Defence to focus case on accused’s mental health
The attempted murder trial of a Calgary man accused in the random stabbings of a city woman and her six-year-old son will focus on his mental health.
Defence lawyer Andrea Urquhart told court Friday that John Garang Luka Yag ’s two-week trial beginning Nov. 23 will centre on whether he was not criminally responsible by reason of a mental disorder at the time of the Oct. 6, 2017, attacks.
Yag, 23, faces two charges of attempted murder in connection with an incident in the city ’s northwest in which a woman and her son were stabbed.
Urquhart told Court of Queen’s Bench Justice Robert Hall counsel have “received the necessary reports” to conduct a trial on whether Yag did not know what he was doing was wrong, or didn’t appreciate the nature and quality of his actions.

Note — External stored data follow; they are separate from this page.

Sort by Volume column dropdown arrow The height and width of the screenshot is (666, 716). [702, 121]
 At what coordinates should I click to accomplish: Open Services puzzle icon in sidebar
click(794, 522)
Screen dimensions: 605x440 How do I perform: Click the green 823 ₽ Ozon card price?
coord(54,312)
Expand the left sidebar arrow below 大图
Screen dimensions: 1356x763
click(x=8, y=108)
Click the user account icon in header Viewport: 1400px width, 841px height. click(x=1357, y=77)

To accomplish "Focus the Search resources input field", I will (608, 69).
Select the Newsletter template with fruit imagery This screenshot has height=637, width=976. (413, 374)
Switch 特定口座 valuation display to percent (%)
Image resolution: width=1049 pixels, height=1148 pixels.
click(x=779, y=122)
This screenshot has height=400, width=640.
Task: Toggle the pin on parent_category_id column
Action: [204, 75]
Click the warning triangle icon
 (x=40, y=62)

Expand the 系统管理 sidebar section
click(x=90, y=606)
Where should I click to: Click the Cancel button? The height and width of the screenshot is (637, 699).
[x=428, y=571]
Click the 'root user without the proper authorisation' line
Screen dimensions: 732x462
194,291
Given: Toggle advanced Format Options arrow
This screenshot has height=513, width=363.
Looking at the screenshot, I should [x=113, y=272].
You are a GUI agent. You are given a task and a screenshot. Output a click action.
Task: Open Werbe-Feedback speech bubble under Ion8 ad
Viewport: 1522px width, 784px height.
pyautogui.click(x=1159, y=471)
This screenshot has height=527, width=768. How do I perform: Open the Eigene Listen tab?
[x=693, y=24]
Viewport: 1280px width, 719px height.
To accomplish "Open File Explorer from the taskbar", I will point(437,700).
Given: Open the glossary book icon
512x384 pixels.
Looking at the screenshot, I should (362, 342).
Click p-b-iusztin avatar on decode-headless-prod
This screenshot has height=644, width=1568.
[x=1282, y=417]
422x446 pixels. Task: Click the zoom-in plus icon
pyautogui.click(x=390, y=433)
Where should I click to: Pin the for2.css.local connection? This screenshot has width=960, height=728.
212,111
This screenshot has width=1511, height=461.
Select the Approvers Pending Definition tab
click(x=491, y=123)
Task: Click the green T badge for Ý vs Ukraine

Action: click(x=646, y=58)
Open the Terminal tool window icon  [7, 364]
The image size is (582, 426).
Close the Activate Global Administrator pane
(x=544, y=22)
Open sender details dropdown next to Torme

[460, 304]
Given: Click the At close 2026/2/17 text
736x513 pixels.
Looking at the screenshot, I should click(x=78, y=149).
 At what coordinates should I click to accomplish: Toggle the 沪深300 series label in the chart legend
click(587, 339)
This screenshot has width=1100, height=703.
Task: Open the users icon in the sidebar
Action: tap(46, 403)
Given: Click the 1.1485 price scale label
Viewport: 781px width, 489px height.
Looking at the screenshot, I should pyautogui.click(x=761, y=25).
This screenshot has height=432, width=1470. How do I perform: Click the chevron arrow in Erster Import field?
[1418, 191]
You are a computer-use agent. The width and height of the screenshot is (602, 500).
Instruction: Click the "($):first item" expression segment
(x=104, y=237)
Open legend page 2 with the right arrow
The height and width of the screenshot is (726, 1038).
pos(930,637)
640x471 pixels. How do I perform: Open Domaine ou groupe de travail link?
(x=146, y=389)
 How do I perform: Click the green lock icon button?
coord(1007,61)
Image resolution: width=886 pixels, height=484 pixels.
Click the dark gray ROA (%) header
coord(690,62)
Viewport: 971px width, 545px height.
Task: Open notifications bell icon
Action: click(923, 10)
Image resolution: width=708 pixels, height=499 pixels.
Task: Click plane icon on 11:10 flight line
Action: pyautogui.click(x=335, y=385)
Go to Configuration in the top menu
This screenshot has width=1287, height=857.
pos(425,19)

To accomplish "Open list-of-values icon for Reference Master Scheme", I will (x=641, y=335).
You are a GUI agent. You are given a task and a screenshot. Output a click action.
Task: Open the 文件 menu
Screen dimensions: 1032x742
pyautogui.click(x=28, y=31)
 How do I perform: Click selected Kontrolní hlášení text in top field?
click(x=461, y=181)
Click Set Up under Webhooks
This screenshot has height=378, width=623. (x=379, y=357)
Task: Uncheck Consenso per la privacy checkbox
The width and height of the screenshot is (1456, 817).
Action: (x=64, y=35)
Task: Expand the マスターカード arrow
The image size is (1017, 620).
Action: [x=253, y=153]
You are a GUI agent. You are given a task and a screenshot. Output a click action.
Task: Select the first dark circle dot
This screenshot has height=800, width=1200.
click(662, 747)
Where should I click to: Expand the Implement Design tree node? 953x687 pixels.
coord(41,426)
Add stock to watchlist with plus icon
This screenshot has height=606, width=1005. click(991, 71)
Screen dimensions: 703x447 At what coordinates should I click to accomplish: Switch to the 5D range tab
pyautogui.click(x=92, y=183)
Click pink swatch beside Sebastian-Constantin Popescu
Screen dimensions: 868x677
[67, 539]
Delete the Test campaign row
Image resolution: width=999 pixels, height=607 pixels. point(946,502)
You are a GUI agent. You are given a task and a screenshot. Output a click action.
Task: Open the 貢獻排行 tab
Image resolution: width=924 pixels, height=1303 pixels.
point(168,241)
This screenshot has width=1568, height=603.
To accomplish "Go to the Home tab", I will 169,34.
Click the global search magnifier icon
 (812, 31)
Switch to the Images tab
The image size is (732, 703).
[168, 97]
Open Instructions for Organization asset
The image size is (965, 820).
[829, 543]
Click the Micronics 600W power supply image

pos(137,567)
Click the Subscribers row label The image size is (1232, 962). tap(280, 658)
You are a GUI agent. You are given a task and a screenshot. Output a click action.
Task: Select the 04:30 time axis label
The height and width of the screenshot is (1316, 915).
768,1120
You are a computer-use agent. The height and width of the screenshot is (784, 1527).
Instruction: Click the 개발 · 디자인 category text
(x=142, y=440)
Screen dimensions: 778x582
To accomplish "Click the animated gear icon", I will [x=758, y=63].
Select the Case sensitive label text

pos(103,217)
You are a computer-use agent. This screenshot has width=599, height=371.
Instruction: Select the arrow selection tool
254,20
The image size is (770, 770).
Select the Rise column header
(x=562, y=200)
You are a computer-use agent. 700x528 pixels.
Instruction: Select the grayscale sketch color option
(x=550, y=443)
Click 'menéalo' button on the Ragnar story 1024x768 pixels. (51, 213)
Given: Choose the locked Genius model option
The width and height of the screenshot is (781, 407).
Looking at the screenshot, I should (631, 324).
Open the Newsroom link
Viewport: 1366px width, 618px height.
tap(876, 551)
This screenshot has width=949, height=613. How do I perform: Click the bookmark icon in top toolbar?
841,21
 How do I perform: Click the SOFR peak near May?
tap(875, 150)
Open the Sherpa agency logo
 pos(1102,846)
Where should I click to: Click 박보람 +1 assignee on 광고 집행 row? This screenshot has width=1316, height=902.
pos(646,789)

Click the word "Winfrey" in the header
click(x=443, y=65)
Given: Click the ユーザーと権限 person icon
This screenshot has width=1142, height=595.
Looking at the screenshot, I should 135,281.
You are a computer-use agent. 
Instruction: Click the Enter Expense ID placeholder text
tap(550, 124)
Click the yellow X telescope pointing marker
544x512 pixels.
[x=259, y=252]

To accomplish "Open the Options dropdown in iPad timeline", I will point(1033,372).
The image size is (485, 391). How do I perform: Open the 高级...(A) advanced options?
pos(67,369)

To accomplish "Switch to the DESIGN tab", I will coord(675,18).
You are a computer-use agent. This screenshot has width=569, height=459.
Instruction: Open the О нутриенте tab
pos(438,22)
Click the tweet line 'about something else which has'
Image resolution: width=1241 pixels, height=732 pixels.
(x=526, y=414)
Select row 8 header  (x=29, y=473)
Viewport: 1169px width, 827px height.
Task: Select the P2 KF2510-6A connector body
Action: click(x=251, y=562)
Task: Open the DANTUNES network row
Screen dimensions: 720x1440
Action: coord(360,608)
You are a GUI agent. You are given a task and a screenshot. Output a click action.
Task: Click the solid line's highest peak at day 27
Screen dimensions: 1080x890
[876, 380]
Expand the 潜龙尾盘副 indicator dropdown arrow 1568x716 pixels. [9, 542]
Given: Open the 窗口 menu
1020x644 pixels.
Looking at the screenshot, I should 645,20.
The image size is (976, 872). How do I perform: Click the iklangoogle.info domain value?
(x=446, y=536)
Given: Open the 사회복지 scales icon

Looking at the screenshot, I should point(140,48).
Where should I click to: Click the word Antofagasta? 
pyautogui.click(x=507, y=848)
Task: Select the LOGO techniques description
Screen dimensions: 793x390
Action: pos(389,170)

An initial assessment of the accused conducted by psychiatrist Dr. Ken Hashman at Calgary’s Southern Alberta Forensic Psychiatry Centre following his arrest found Yag did not meet the requirement for such a defence.
But last November, Urquhart asked that her client be sent to Alberta Hospital in Edmonton for a second assessment of his mental state at the time of the attacks.
The results of that testing have not been made public.
Both victims were hospitalized initially in critical condition before their conditions were upgraded to stable after each suffered multiple stab wounds.
The mother and child were apparently out for an evening walk when attacked in a green space near Berwick Drive and Bearberry Crescent N.W.
Yag remains in custody pending trial.